EXERCISE INSTRUCTIONS: List all lines of the data containing the word "checkmark".

---------- DATA RECORDS ----------

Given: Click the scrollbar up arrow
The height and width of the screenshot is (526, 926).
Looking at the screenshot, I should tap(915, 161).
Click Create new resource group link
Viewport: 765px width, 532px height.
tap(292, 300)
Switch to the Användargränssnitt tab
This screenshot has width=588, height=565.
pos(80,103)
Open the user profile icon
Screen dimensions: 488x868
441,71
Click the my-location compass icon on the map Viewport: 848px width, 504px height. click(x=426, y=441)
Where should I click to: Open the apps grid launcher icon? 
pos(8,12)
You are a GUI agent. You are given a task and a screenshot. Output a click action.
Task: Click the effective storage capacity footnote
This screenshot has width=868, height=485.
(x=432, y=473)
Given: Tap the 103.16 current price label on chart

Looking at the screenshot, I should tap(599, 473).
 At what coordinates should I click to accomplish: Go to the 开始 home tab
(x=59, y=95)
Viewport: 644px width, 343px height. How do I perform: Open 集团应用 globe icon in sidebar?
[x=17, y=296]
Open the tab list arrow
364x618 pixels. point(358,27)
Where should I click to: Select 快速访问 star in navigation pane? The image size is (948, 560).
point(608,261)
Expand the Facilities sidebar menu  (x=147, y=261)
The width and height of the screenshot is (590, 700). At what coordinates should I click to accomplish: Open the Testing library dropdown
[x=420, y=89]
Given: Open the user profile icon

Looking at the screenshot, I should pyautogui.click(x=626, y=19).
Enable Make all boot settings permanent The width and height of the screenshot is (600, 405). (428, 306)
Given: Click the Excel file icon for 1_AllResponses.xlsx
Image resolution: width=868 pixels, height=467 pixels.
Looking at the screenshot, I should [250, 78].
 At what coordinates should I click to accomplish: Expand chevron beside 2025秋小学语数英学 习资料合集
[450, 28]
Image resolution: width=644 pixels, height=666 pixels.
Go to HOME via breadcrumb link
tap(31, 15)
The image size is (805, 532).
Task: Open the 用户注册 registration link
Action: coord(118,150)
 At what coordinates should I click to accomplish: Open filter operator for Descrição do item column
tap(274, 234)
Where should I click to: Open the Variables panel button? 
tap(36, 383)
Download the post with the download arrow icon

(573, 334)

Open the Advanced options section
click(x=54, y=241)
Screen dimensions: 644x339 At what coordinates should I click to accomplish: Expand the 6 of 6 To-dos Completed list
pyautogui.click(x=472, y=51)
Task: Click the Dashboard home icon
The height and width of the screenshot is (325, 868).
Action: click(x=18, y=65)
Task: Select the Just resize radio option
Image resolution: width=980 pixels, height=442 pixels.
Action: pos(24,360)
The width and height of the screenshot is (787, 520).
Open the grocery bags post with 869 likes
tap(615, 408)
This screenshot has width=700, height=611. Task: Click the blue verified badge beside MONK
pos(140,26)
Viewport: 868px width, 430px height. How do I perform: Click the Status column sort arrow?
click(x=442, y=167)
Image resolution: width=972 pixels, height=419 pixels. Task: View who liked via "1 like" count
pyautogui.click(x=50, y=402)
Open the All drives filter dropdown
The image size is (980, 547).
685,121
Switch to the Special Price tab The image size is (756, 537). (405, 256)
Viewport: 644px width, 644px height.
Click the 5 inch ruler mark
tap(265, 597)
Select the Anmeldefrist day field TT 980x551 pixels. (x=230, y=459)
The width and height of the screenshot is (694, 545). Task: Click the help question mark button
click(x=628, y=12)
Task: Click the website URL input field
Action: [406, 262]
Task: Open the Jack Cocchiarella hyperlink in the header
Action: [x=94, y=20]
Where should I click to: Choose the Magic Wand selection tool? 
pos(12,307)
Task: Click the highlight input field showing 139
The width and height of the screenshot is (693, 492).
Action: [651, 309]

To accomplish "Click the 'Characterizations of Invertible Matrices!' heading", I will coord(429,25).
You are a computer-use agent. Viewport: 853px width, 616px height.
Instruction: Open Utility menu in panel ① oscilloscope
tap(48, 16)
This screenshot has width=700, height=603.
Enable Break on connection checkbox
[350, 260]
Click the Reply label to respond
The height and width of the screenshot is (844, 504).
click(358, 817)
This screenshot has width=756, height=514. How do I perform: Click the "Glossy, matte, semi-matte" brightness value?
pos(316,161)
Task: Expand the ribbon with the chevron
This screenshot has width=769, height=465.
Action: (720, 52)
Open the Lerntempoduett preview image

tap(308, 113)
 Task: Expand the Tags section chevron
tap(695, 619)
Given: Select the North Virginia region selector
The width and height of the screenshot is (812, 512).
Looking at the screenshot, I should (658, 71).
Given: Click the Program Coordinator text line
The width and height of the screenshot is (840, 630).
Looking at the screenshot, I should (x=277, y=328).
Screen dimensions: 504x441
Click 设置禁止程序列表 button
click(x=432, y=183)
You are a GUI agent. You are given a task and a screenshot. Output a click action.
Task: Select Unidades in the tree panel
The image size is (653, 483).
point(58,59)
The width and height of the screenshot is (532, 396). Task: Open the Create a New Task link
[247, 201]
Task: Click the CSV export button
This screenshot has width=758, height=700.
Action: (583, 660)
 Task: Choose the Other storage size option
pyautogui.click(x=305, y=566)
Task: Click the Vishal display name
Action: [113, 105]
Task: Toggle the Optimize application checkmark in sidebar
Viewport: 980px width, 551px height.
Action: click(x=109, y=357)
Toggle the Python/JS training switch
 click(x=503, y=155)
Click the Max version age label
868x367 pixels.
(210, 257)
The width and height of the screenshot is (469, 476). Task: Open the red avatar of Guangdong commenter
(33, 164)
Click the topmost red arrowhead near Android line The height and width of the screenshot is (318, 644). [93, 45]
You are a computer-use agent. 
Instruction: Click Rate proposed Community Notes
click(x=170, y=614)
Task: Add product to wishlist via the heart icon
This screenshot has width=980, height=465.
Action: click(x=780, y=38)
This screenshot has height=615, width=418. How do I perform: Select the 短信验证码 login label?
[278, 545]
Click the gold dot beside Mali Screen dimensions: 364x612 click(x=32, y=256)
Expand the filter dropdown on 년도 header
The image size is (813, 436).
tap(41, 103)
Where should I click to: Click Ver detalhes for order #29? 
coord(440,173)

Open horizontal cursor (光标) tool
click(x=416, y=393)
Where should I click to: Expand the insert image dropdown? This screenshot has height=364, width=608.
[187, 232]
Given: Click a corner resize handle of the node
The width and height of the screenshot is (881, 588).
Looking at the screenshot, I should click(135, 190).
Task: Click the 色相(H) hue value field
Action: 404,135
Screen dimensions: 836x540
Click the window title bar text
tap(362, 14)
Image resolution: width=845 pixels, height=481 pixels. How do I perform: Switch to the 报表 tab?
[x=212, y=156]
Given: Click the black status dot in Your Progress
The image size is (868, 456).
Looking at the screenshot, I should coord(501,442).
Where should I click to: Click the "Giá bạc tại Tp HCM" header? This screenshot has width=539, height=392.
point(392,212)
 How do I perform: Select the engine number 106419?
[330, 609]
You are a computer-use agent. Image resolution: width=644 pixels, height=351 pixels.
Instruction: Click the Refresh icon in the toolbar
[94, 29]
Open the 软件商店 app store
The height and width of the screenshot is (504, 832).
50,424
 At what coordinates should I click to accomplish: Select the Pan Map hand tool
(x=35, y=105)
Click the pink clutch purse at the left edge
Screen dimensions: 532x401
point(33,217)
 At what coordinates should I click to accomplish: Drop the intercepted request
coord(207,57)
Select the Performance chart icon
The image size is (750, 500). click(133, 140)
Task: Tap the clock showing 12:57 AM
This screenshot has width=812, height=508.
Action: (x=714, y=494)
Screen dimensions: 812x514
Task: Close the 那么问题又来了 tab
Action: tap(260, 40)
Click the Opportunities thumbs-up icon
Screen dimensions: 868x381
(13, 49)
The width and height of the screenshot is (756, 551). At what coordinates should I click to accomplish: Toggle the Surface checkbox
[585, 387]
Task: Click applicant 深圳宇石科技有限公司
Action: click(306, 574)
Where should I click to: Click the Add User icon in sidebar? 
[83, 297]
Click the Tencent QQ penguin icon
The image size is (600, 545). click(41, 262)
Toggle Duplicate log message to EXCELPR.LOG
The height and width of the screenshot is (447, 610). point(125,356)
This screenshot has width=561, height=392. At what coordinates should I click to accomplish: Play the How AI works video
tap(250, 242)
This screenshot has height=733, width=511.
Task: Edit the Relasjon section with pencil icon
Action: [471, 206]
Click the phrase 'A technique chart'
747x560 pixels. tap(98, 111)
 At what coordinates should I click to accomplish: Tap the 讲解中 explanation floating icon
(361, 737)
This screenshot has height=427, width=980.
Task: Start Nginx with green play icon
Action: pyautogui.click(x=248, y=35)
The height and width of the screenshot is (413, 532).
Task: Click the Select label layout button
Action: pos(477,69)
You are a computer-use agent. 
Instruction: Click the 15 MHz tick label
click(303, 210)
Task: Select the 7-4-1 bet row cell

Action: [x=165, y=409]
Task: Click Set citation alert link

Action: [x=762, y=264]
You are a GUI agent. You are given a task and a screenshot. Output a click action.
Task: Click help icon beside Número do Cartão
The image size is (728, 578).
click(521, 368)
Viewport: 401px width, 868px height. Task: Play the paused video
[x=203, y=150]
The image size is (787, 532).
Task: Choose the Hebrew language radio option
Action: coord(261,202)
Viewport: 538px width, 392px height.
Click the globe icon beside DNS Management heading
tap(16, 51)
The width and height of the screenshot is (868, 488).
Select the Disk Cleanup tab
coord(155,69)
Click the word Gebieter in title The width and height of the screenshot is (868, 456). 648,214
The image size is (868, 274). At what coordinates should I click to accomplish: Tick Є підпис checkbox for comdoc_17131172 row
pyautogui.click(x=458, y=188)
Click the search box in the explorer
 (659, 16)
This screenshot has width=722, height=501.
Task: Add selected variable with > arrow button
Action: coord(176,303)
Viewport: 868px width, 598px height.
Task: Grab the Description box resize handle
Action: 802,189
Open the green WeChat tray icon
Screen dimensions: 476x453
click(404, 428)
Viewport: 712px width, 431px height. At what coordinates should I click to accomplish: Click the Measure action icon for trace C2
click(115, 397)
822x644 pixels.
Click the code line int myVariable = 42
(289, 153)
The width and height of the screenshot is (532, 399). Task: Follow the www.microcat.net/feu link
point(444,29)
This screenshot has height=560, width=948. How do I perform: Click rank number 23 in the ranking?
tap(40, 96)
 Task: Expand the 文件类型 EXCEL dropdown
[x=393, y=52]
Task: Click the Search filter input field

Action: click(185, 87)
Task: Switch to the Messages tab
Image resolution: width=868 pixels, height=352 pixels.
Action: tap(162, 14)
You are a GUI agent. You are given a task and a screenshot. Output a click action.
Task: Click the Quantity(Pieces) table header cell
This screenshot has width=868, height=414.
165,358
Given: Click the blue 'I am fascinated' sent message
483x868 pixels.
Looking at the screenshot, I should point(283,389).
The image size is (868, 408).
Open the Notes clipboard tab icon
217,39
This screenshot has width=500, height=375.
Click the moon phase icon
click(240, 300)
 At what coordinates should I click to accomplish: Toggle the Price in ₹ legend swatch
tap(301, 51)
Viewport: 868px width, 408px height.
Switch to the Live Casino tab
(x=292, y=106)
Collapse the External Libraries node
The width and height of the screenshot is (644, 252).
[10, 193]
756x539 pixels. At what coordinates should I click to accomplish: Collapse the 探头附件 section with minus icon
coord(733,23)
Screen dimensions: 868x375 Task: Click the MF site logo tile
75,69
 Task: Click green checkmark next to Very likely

----------

FINISHED EXERCISE:
Task: Toggle the Optimize application checkmark in sidebar
 Task: Click green checkmark next to Very likely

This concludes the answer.